• _Task to carry out_
Some lines in the entries contain the word "Identify". Copy all of them.

• _Records contained in a dataset_
*** Block opens ***

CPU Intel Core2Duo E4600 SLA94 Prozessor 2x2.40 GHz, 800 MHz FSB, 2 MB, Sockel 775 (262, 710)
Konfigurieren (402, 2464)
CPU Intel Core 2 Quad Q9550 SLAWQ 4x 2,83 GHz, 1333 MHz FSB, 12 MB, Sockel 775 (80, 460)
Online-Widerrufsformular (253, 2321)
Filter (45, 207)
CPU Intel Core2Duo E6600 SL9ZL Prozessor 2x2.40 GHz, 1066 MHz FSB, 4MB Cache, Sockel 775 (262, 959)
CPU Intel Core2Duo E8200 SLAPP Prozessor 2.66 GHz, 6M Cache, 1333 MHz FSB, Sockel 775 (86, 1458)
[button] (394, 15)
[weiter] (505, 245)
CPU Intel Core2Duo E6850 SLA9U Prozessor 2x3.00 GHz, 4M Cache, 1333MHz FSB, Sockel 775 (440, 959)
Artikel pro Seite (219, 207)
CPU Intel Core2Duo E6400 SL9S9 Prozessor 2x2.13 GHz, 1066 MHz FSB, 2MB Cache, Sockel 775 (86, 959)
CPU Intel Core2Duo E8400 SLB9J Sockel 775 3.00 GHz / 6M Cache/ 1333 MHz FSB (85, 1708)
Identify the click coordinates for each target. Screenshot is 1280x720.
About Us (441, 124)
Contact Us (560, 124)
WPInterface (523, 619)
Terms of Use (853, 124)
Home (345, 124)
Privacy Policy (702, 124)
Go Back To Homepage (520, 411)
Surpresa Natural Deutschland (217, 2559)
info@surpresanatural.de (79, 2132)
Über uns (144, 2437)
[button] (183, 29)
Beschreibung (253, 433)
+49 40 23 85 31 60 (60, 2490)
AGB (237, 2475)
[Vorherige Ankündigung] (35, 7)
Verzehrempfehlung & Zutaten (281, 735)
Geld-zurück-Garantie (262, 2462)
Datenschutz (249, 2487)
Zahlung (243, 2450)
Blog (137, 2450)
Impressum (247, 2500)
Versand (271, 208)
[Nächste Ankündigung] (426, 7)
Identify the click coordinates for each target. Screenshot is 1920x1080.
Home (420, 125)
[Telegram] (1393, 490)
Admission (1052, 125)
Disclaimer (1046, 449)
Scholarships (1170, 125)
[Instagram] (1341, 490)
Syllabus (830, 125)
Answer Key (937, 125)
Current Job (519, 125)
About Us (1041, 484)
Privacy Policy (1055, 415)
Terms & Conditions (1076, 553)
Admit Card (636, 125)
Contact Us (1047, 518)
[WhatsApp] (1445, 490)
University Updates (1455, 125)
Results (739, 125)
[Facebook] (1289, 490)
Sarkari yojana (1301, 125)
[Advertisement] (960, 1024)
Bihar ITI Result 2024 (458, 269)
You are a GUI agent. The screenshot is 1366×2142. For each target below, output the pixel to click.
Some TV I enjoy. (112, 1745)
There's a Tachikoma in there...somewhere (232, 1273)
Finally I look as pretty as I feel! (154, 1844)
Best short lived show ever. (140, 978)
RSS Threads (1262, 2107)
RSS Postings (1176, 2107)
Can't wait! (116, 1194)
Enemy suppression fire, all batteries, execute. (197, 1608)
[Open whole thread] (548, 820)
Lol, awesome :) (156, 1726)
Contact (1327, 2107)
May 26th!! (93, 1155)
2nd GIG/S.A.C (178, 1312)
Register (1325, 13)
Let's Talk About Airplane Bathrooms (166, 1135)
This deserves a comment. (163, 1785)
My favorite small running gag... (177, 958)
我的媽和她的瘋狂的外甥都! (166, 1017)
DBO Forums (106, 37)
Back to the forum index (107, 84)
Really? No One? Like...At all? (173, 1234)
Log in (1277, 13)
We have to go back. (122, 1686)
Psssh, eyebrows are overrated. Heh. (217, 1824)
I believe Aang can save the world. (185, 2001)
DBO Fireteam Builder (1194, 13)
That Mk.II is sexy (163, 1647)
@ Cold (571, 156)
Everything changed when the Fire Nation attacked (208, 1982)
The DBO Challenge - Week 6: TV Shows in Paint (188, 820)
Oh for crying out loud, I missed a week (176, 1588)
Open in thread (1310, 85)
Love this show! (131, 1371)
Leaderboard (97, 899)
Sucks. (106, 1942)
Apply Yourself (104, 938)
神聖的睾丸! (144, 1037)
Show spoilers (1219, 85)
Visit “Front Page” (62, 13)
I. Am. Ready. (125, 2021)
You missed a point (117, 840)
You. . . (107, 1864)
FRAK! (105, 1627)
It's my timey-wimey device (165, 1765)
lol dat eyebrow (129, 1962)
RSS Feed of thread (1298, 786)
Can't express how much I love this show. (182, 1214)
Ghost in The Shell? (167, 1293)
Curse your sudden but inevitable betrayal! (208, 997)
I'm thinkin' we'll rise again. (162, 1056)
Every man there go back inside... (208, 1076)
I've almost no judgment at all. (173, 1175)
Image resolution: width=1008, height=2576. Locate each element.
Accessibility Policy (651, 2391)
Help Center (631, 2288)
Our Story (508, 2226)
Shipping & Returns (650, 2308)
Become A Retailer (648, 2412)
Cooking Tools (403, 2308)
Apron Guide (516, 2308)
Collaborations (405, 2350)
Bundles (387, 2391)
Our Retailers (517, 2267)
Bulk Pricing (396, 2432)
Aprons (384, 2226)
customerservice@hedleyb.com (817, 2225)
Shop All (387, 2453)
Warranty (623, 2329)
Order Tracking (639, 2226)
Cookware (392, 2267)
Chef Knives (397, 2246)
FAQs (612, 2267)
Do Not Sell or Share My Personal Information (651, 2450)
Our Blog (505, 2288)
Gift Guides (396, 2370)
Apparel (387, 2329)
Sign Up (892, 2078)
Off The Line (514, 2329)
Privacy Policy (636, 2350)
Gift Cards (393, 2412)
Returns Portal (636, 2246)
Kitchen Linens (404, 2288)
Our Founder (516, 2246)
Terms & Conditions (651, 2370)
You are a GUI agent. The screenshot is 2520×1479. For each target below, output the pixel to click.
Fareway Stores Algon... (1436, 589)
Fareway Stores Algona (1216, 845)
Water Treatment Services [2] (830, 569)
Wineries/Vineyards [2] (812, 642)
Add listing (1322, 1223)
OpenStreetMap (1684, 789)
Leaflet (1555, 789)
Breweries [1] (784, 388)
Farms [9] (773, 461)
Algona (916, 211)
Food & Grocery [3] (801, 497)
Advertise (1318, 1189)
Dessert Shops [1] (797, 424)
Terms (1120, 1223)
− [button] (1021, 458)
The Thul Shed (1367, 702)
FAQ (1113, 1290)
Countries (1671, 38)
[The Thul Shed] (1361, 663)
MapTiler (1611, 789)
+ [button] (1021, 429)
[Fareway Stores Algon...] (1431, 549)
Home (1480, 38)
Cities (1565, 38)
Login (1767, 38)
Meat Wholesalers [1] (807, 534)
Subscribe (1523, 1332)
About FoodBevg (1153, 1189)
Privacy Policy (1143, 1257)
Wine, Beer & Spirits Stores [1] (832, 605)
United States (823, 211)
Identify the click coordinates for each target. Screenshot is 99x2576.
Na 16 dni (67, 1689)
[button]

*** Block closes ***

• _Task solution_
Identify the click coordinates for each target. Screenshot is 1280x720.
Identify the click coordinates for each target. Screenshot is 1920x1080.
Identify the click coordinates for each target. Screenshot is 99x2576.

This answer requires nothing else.